Many of us, especially those from disadvantaged and exploited communities, are already feeling the effects of climate change and the unjust fossil fuel economy. The science and policy implications are clear — we must reduce carbon emissions immediately to avoid even more devastating future impacts.
Amherst has drafted a plan to curb its carbon emissions, called the Climate Action Plan (CAP). Last spring, Laura Draucker, director of the Office of Environmental Sustainability, explained the CAP at a town hall that over 60 students attended, hosted by the Direct Action Coordinating Committee. Her presentation laid out a path to achieve campus carbon neutrality by 2035, a date 25 years after the baseline data used from 2010, decided on by the CAP task force based on benchmarks from peer institutions. While steps have been taken toward this goal — last semester, Amherst invested in a solar project in Maine that will cover 45 percent of our purchased electricity needs when finished — the remaining 55 percent, as well as our gas heating infrastructure, still runs on fossil fuels. Fortunately, consultants hired by Amherst have determined that a shift from gas to renewable ground-source energy could be both technically and financially feasible.

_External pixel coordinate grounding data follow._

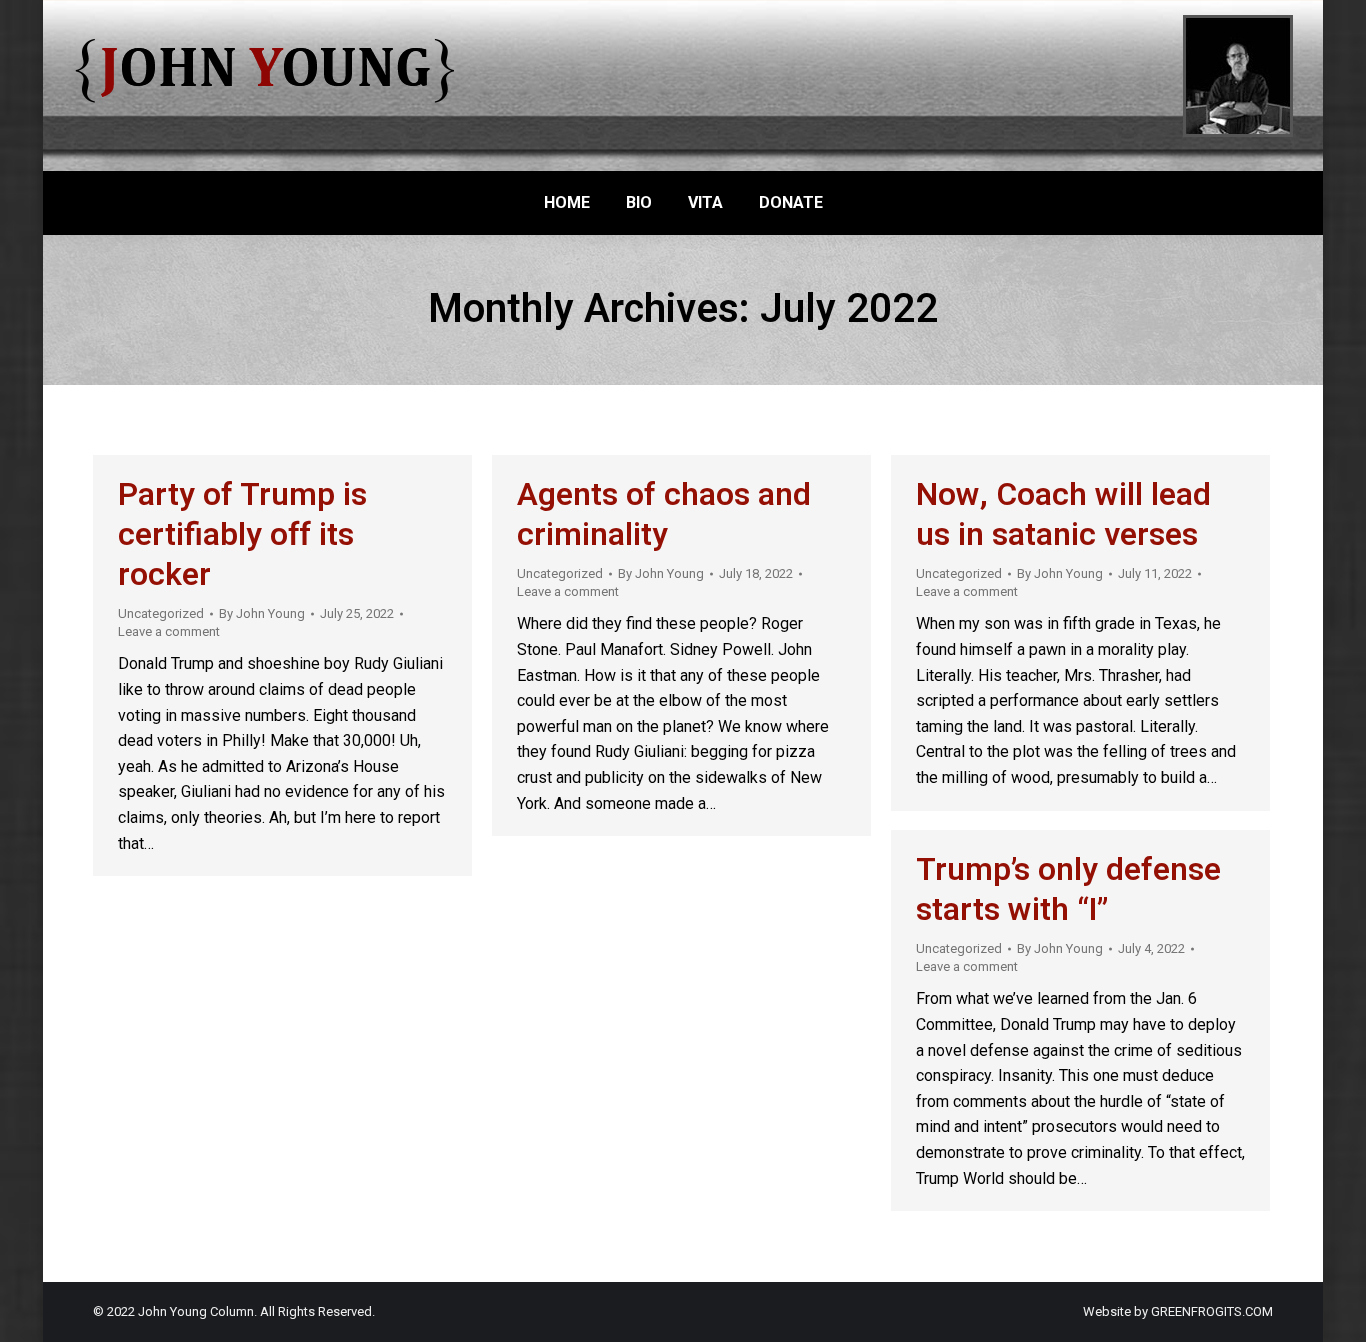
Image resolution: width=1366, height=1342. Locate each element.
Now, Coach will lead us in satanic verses (1063, 514)
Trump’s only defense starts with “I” (1068, 889)
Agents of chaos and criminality (664, 514)
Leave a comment (169, 631)
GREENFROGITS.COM (1212, 1311)
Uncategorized (161, 613)
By (262, 613)
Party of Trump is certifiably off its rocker (242, 534)
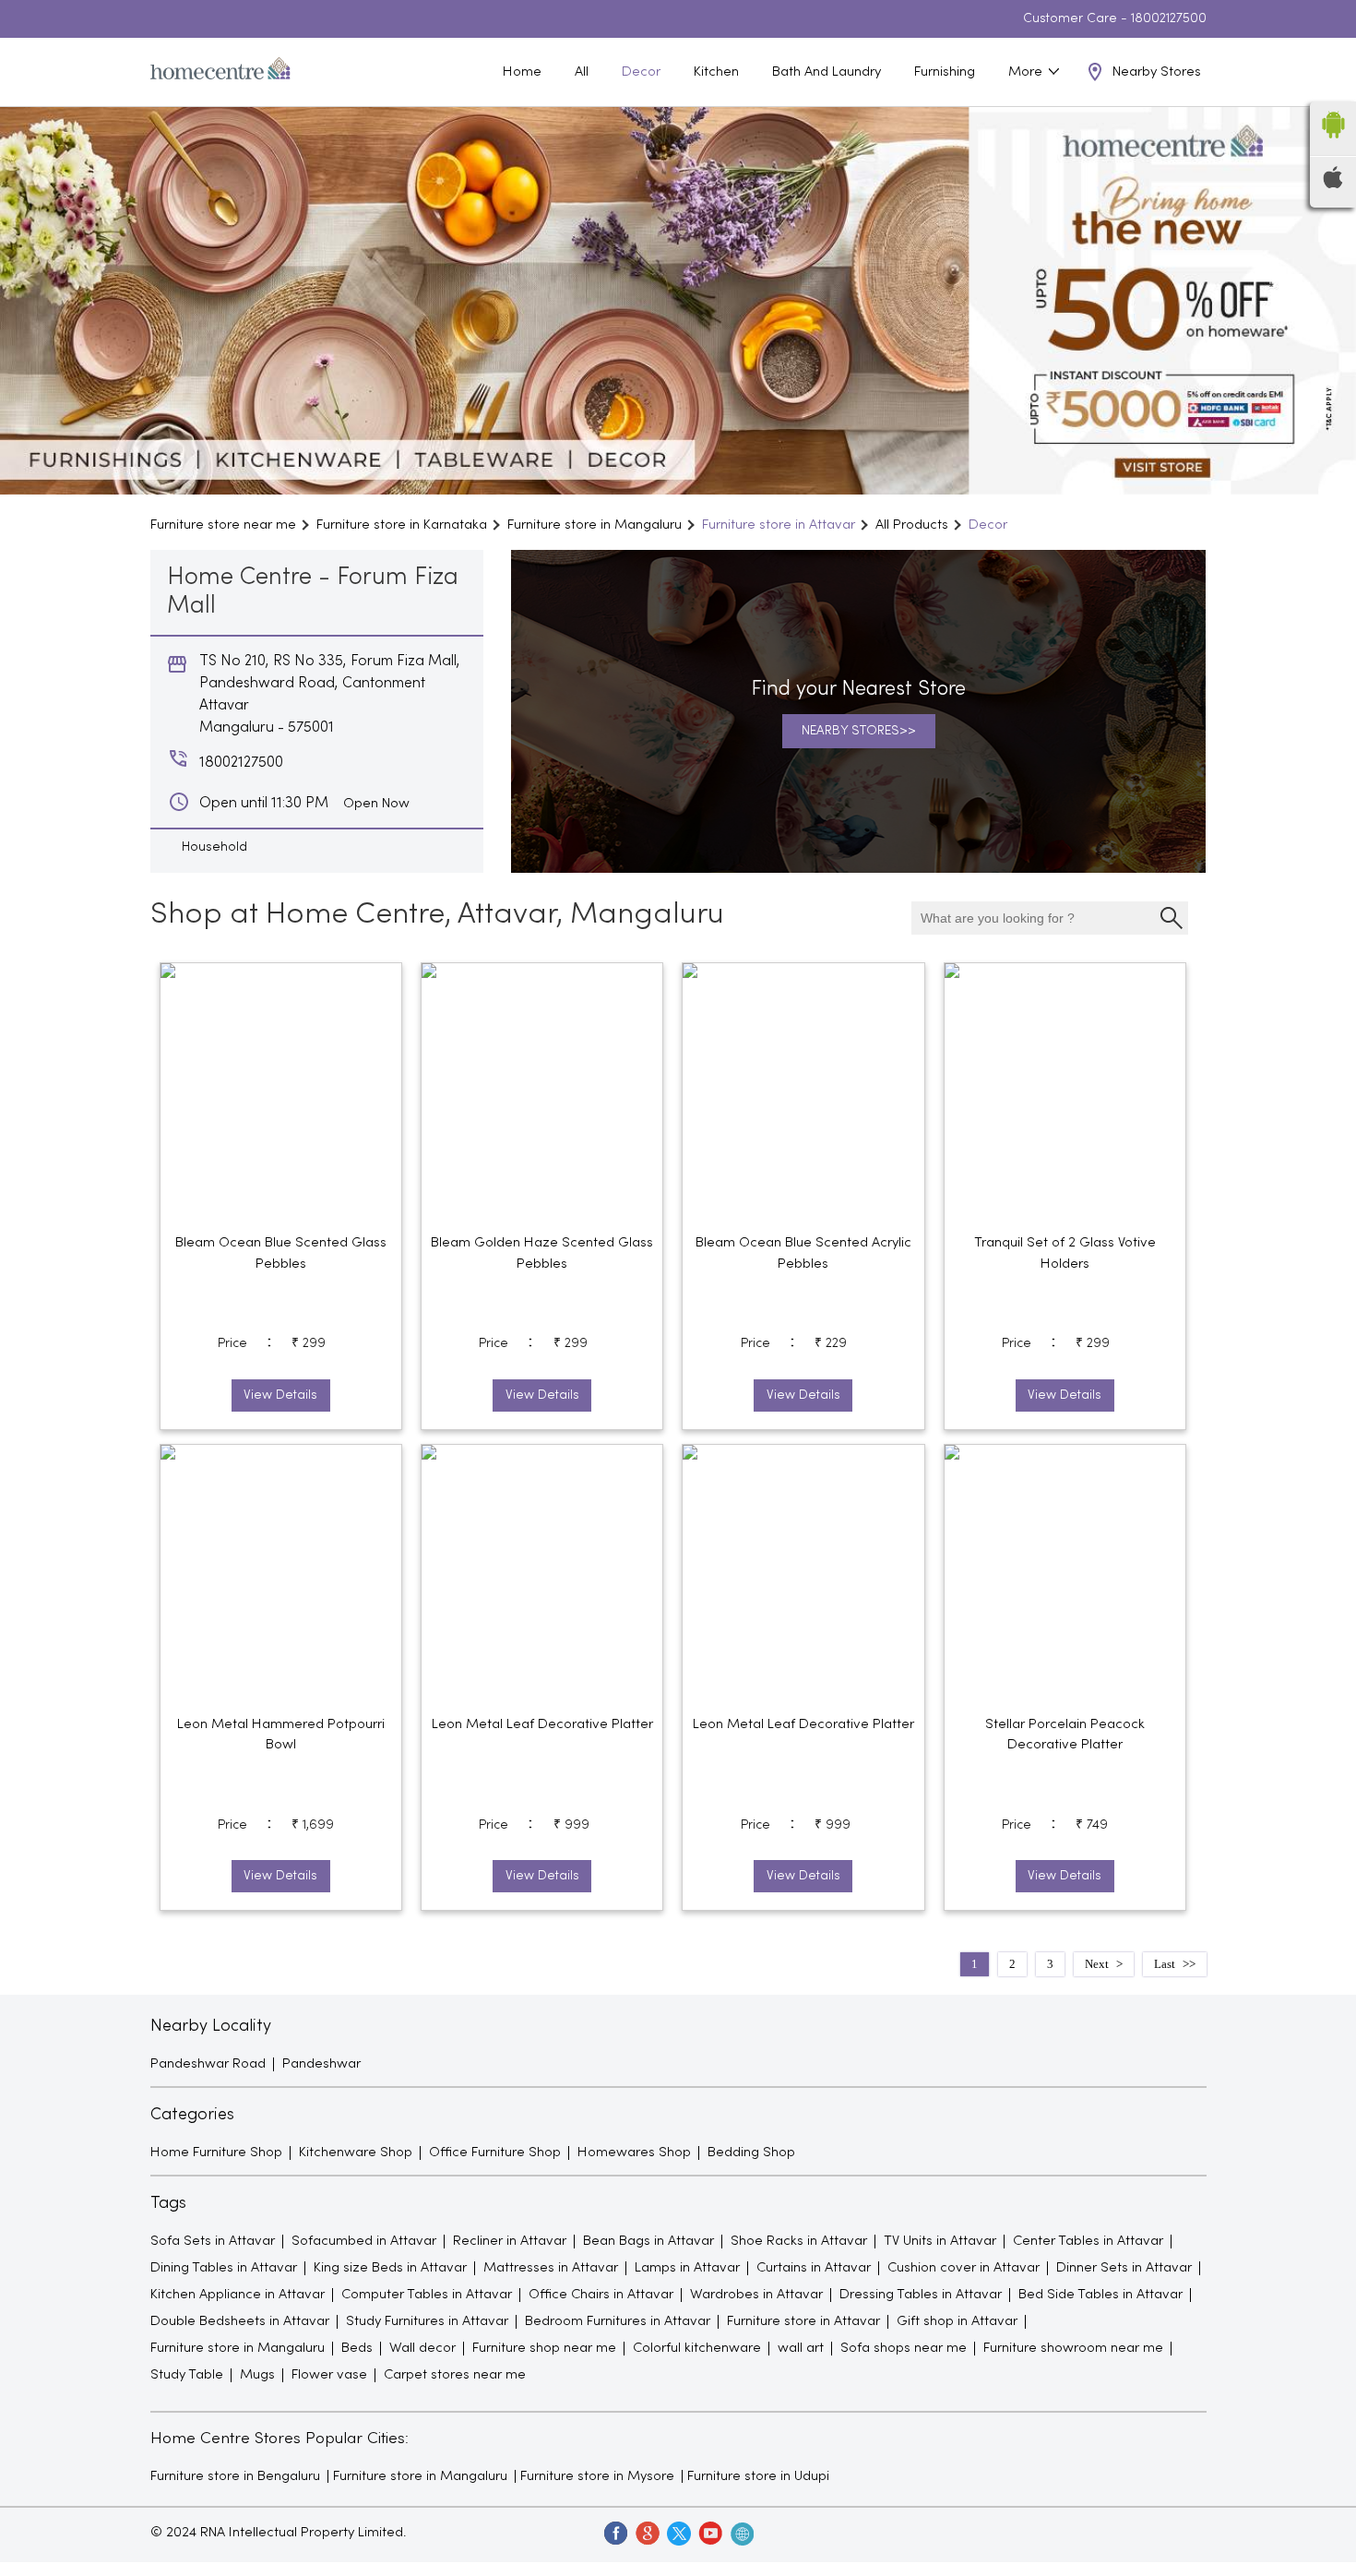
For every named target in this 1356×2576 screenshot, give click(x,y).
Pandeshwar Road (208, 2063)
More (1027, 72)
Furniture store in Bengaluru (235, 2476)
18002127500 (1169, 19)
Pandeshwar (321, 2063)
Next (1097, 1964)
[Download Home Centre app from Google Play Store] (1333, 143)
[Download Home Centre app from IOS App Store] (1333, 184)
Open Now (376, 803)
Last (1164, 1964)
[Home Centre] (220, 72)
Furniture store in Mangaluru (420, 2476)
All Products (911, 525)
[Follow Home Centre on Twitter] (678, 2533)
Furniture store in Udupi (758, 2476)
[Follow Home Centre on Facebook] (615, 2533)
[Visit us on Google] (647, 2533)
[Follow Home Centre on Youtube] (709, 2533)
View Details (280, 1395)
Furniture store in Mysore (597, 2476)
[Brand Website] (741, 2533)
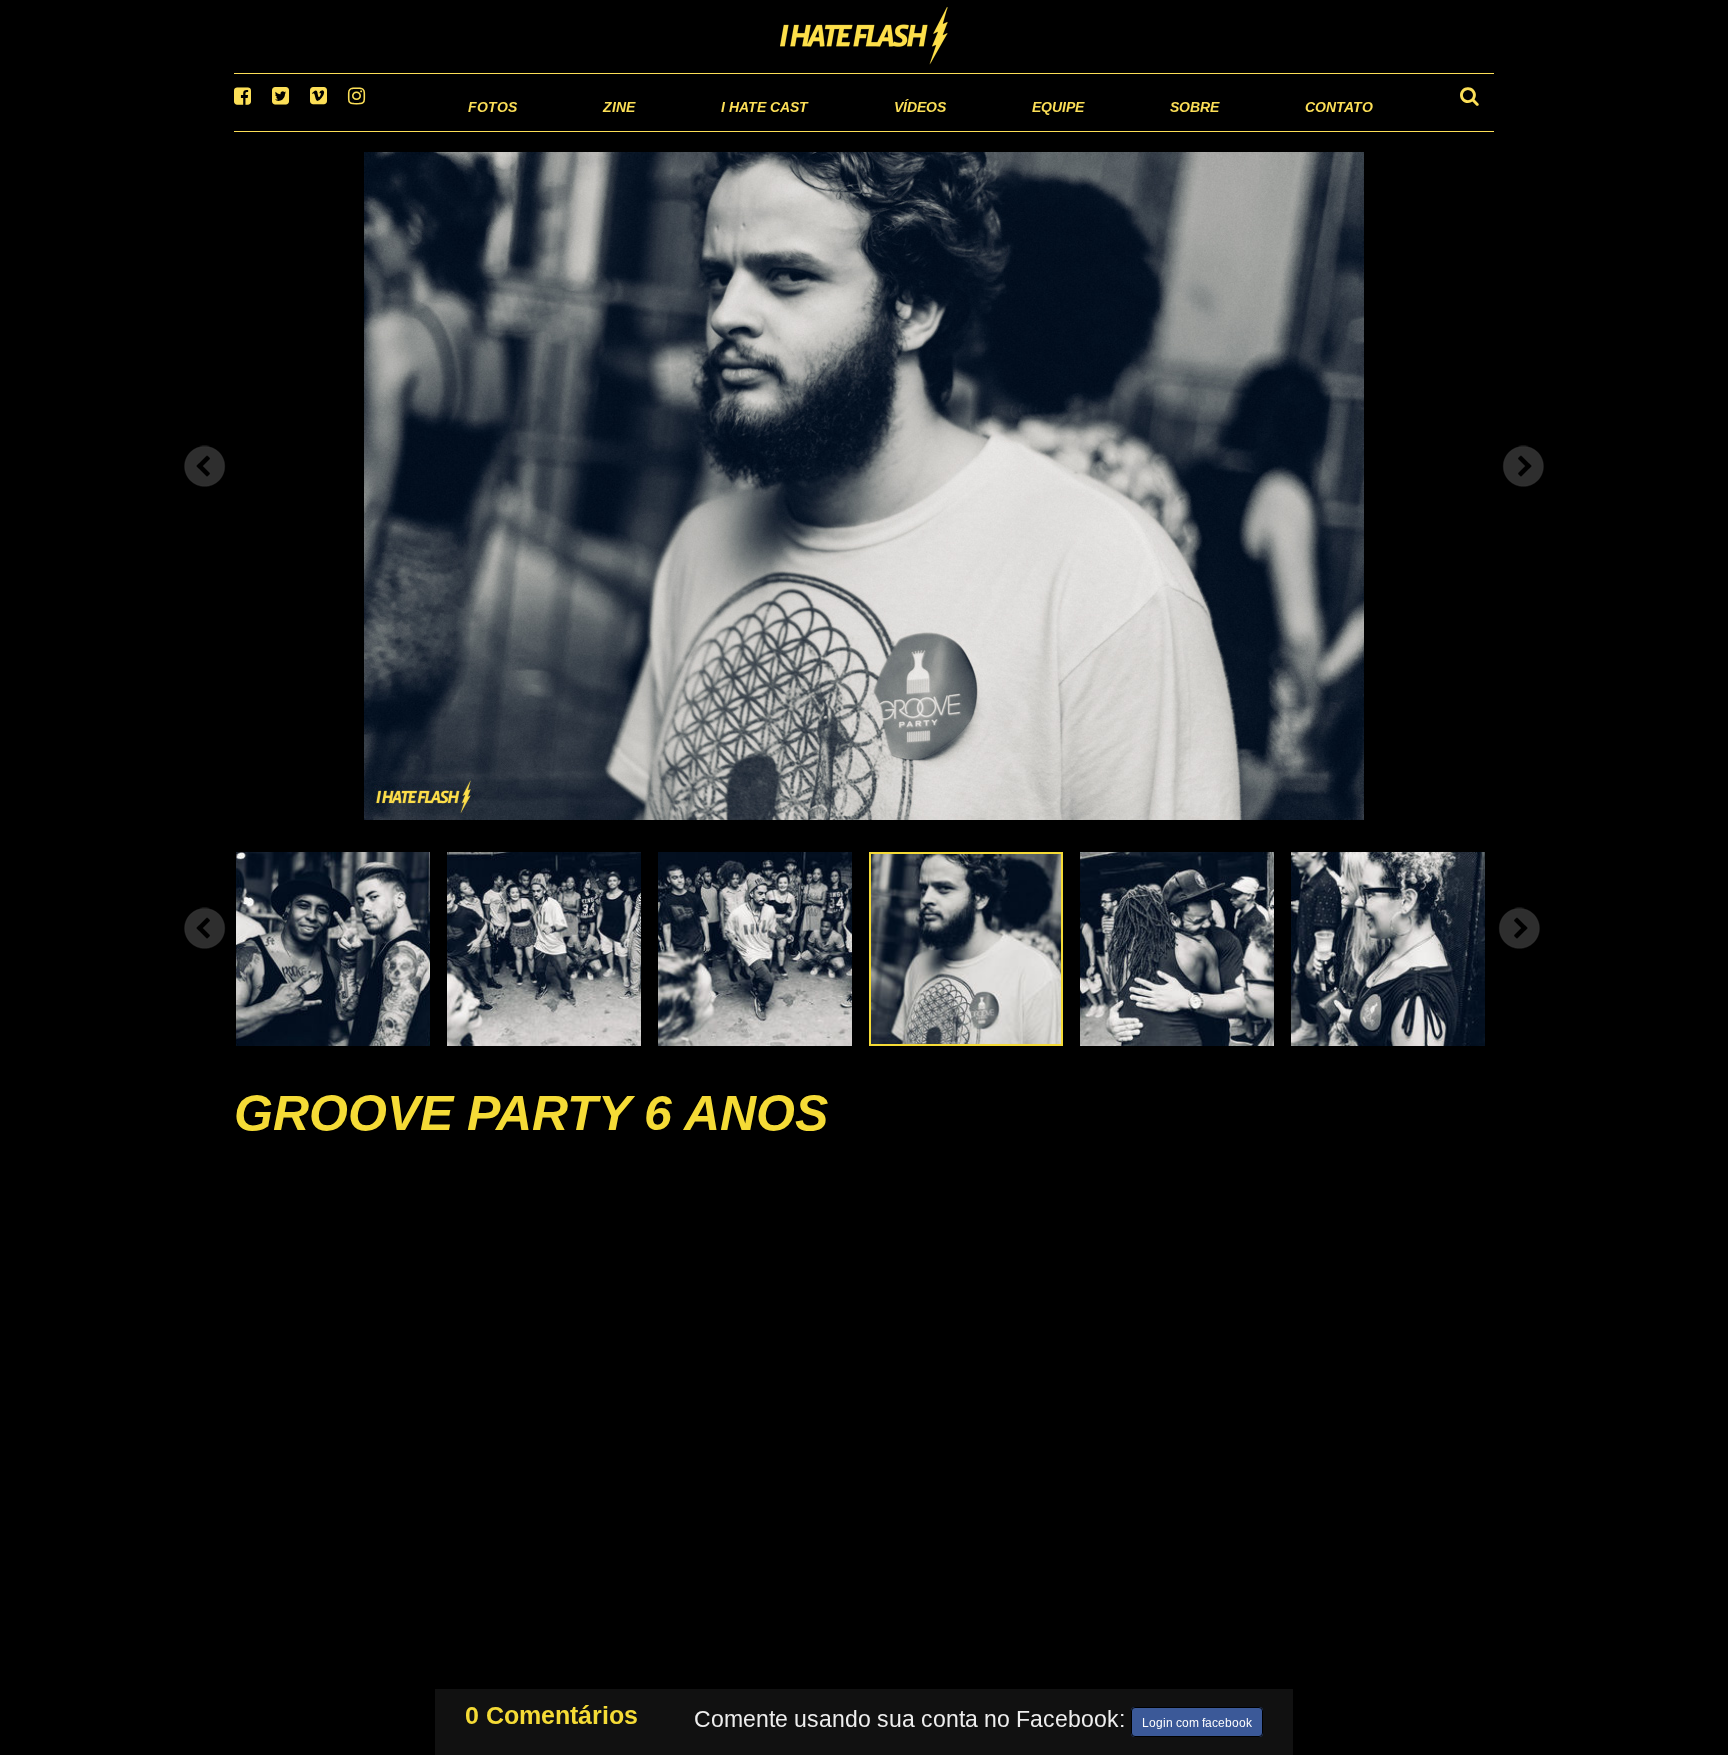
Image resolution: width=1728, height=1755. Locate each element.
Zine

Although the draft of the CAP exists, the administration still has not formally agreed to this investment. Carbon neutrality pledges are increasingly becoming the norm among universities. Even in 2008, 575 colleges had already signed a CAP, and many more have been implemented since. But the Amherst administration’s inertia and ostensible disinterest to prioritize the CAP has led to its stagnation.
As students, we have the power to show the administration that it must prioritize carbon neutrality as Amherst College enters its third century. The best “Promise” Amherst can make to its current, future and past students is to invest part of its enormous fundraising campaign and even larger endowment in the infrastructural changes necessary to become fossil fuel-free.
We came to college to receive the education that will help us face the future; however, at a school that depends on exploitation and environmental degradation to keep its lights on, we receive that education at the cost of other people’s quality of life and the very future for which we prepare.
Community building in a place that directly contributes to the destruction of the homes and lives of some of its members seems impossible. Ties on campus and with the Pioneer Valley will only be strengthened when we transition away from fossil fuels; reliance on fossil fuels inherently destroys communities, as evidenced by the recent gas explosions in Eastern Massachusetts and the proposed expansion of local Columbia Gas pipelines. Indeed, adopting and investing in the Climate Action Plan is a necessary step toward a more sustainable and compassionate future.